What the exercise asks: Would you write out the lines below exactly, from the one containing "Instruction: Open View" to the very last, but without the pictures?

━━━━━━━━

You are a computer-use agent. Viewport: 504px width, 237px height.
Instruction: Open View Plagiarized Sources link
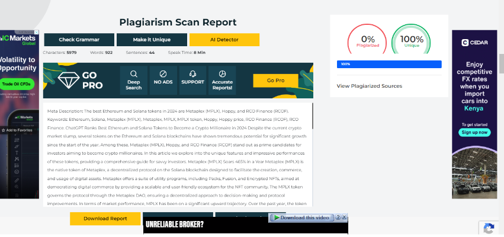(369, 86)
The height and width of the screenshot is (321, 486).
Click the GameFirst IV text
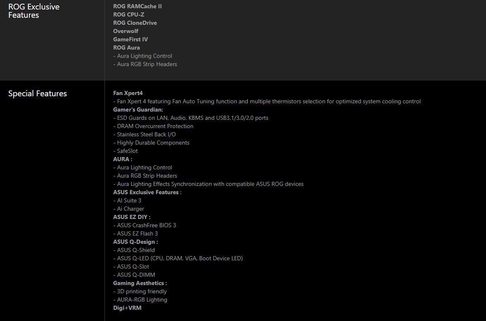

━━━━━━━━

Solution to the exercise:
Instruction: Open View Plagiarized Sources link
(369, 86)
The height and width of the screenshot is (321, 486).
Click the GameFirst IV text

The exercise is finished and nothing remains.